**EXCERPTED TEXT**
▬▬▬

Sekolah Menengah Sains Hulu Selangor (; SEMASHUR) is a Malaysian boarding school located in Hulu Selangor, Selangor. The 60-acre school is located near Hulu Yam, 30 kilometres north of Kuala Lumpur. The school's goal, in line with that of the SBP's, is to achieve academic excellence, in both quantity and quality, in the Hulu Selangor district.

Received Cluster Schools award in 2009 with niche area of rugby, hockey, uniformed bodies and mathematics, SEMASHUR has a good track record when it managed to get number 1 in PMR achievements among SBP schools in 2008 and recorded a hat trick in 2010, 2011 and 2012.

▬▬▬

**INSTRUCTIONS TO FOLLOW**
Rewrite the passage about the Hulu Selangor school from "Sekolah Menengah Sains" up to and including "2011 and 2012.", swapping "boarding school" for "secondary school".

**DATA SHOWN**
▬▬▬

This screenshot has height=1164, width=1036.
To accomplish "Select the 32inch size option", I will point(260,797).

▬▬▬

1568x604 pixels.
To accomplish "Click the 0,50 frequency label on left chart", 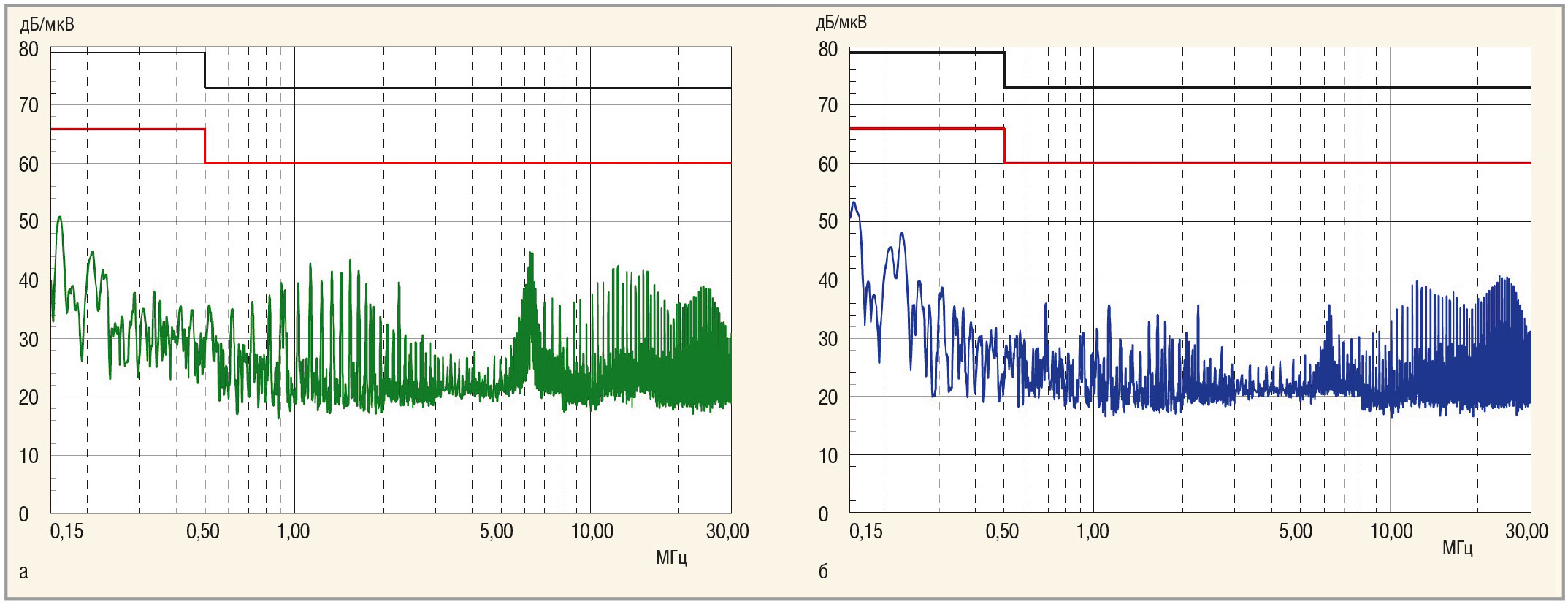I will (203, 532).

▬▬▬

**TASK ANSWER**
Sekolah Menengah Sains Hulu Selangor (; SEMASHUR) is a Malaysian secondary school located in Hulu Selangor, Selangor. The 60-acre school is located near Hulu Yam, 30 kilometres north of Kuala Lumpur. The school's goal, in line with that of the SBP's, is to achieve academic excellence, in both quantity and quality, in the Hulu Selangor district.

Received Cluster Schools award in 2009 with niche area of rugby, hockey, uniformed bodies and mathematics, SEMASHUR has a good track record when it managed to get number 1 in PMR achievements among SBP schools in 2008 and recorded a hat trick in 2010, 2011 and 2012.